:: Description of the task ::
Find the line with "Open the KK user avatar" in the entries below, then reproduce it and every line after it down to and including the line with "Given: Click the FRMD node below KIBRA", exactly.

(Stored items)
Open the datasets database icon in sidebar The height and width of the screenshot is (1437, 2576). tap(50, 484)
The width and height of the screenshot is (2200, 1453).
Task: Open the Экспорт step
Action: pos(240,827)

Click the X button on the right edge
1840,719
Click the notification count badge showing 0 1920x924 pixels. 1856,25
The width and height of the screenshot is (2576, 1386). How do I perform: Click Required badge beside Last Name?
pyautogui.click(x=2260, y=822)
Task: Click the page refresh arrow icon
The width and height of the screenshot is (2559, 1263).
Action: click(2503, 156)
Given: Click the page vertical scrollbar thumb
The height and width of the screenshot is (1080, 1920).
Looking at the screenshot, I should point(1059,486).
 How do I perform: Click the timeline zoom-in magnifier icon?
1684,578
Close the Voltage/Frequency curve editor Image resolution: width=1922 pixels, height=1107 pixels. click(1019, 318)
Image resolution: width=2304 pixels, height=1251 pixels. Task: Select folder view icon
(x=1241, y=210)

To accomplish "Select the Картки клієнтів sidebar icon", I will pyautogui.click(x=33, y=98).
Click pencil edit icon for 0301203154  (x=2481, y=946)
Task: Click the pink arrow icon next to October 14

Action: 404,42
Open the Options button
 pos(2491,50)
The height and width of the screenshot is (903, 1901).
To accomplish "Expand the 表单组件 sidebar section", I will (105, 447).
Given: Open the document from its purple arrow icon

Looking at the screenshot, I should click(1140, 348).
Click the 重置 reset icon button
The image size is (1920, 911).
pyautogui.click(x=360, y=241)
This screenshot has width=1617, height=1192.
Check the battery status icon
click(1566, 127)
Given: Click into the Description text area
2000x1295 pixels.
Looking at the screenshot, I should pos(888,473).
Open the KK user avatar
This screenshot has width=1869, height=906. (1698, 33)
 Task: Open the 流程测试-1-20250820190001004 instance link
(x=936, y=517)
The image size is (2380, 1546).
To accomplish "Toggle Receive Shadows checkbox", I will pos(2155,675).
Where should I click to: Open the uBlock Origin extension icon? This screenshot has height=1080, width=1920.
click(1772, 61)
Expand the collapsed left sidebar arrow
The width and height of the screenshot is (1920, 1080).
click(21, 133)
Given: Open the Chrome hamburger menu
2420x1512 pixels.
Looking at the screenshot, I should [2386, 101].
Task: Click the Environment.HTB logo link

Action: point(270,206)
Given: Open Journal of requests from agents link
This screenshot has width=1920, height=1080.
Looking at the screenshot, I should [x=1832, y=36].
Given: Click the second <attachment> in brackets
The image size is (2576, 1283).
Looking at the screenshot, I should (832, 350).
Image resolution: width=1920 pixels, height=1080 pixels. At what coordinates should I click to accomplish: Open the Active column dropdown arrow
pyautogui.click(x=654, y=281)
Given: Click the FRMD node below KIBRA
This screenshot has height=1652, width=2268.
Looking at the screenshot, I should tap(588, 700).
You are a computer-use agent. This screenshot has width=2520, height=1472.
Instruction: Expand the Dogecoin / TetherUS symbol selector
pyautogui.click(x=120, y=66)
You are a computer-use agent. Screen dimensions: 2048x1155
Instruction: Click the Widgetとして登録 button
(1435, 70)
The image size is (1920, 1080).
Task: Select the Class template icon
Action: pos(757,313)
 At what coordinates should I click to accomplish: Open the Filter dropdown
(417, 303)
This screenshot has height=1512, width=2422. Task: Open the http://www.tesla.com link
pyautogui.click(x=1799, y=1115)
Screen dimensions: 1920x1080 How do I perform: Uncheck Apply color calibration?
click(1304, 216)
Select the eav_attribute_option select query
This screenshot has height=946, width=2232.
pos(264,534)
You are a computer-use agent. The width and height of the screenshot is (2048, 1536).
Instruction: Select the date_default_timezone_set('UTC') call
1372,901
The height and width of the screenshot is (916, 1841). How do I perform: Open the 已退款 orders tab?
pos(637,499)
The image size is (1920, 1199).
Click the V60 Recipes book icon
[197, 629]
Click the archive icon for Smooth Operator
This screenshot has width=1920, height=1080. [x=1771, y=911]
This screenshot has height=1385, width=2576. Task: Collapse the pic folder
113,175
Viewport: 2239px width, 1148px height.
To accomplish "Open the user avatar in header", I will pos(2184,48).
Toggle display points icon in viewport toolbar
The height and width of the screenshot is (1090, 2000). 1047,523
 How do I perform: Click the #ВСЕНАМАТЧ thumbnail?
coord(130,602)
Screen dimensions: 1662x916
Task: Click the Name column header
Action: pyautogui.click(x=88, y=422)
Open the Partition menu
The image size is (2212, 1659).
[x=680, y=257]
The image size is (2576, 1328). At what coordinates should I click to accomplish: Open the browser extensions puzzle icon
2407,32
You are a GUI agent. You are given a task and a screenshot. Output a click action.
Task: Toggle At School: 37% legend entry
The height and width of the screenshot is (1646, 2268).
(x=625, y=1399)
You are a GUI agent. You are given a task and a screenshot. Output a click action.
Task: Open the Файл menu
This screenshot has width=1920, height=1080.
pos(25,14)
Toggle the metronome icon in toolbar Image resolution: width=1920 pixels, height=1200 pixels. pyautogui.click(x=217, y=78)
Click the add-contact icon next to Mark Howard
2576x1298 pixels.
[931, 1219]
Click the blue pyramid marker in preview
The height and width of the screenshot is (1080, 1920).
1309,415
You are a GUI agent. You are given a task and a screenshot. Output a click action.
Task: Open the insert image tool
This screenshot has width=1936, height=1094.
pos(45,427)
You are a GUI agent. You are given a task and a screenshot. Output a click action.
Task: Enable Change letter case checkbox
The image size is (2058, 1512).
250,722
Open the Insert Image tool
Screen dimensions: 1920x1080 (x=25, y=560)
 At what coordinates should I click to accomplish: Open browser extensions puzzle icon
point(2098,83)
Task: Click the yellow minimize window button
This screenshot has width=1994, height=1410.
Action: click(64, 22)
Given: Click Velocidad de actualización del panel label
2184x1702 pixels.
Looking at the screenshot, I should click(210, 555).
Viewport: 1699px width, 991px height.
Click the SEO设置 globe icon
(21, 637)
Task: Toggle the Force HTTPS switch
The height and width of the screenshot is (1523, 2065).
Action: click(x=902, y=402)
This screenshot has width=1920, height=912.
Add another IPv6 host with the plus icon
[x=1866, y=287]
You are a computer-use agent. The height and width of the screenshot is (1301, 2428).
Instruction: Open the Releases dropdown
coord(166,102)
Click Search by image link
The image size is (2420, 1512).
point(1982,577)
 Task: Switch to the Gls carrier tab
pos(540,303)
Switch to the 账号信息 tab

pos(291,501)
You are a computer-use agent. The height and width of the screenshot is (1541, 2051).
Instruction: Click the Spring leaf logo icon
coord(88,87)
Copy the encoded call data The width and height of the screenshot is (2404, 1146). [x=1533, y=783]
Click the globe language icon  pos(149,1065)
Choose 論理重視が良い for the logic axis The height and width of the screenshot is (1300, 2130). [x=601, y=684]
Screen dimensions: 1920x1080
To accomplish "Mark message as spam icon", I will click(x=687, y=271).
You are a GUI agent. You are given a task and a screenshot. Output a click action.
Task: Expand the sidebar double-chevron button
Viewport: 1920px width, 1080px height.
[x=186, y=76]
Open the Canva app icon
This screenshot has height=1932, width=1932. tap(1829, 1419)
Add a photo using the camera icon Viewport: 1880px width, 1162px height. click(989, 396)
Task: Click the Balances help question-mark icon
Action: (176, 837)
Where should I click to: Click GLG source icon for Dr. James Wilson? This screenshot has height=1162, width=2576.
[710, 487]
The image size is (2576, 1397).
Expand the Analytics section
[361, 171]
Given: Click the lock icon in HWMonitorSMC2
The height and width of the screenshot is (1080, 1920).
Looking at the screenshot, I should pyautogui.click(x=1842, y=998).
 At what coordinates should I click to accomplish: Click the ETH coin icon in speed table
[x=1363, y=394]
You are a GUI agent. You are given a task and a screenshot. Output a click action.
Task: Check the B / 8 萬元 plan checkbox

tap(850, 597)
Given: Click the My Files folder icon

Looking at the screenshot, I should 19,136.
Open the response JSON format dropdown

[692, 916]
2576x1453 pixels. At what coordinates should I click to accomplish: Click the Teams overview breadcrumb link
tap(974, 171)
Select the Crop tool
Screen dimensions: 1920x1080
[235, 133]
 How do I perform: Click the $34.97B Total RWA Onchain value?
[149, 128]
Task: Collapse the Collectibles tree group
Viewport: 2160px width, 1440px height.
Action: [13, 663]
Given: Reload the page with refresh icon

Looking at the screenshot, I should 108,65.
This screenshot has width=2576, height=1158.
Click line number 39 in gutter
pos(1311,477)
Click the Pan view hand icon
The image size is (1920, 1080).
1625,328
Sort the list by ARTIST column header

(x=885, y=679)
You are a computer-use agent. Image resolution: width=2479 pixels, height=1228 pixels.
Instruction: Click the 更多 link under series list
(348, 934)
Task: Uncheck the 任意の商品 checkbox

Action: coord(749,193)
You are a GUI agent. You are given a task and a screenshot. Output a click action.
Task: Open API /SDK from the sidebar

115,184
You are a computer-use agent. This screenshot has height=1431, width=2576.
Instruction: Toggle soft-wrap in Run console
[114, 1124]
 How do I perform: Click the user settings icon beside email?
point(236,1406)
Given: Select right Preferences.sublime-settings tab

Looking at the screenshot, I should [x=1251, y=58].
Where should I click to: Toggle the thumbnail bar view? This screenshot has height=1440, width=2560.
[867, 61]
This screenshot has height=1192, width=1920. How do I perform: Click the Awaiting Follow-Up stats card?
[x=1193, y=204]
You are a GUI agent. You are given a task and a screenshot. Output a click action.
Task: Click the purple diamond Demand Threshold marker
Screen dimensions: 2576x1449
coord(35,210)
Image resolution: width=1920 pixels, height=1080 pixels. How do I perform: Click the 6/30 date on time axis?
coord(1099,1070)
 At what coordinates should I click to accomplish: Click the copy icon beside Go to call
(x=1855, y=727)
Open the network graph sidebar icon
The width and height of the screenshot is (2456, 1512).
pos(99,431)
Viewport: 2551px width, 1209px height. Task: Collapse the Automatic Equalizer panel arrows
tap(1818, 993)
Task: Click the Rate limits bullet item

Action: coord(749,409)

:: Your solution ::
Open the KK user avatar
This screenshot has width=1869, height=906. (1698, 33)
 Task: Open the 流程测试-1-20250820190001004 instance link
(x=936, y=517)
The image size is (2380, 1546).
To accomplish "Toggle Receive Shadows checkbox", I will pos(2155,675).
Where should I click to: Open the uBlock Origin extension icon? This screenshot has height=1080, width=1920.
click(1772, 61)
Expand the collapsed left sidebar arrow
The width and height of the screenshot is (1920, 1080).
click(21, 133)
Given: Open the Chrome hamburger menu
2420x1512 pixels.
Looking at the screenshot, I should [2386, 101].
Task: Click the Environment.HTB logo link

Action: point(270,206)
Given: Open Journal of requests from agents link
This screenshot has width=1920, height=1080.
Looking at the screenshot, I should [x=1832, y=36].
Given: Click the second <attachment> in brackets
The image size is (2576, 1283).
Looking at the screenshot, I should (832, 350).
Image resolution: width=1920 pixels, height=1080 pixels. At what coordinates should I click to accomplish: Open the Active column dropdown arrow
pyautogui.click(x=654, y=281)
Given: Click the FRMD node below KIBRA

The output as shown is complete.